The girl ignored me, and kept on reading her magazine. I was just sitting there feeling miserable, but also kind of strange, like I was excited. The way you get when you’re about to take something and you’re not sure if anyone’s watching, a creepy feeling down your skin. I felt like I was seeing everything really clearly – like it was the end of the world, but I was alive for the first time.

Anyway, the guy (who didn’t have a magazine to read and needed something to do), suddenly asked me, “What’d you take?”

“A purse,” I said, really humbly, like I had to do whatever he said. I was now a criminal, and he was still straight, so I was his slave. I asked him what was going to happen to me.

He looked at me like he was curious what sort of an animal I could be. “The police’ll come. We always prosecute now. Shoplifting is, like, sneaky theft, so we’ve got to be careful about it.”

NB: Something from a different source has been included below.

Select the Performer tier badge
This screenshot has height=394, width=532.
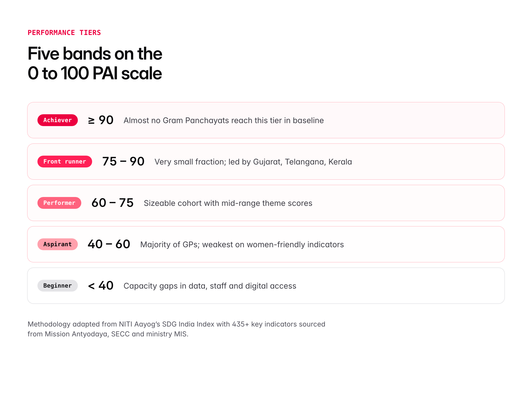(x=59, y=203)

There was nothing more to say, so I just sat there and tried to think about something else. I kept coming back to how Dad was going to react. He keeps on telling me to get out more and make friends – as if that’s easy when people think you’re a freak or a swot! Now I was a thief as well.

“We’ve caught quite a lot of people lately,” volunteered the guy (who was thin and had dorky-looking big ears), “but mostly they run off before we can stop them. Sometimes we get the stuff back, though.”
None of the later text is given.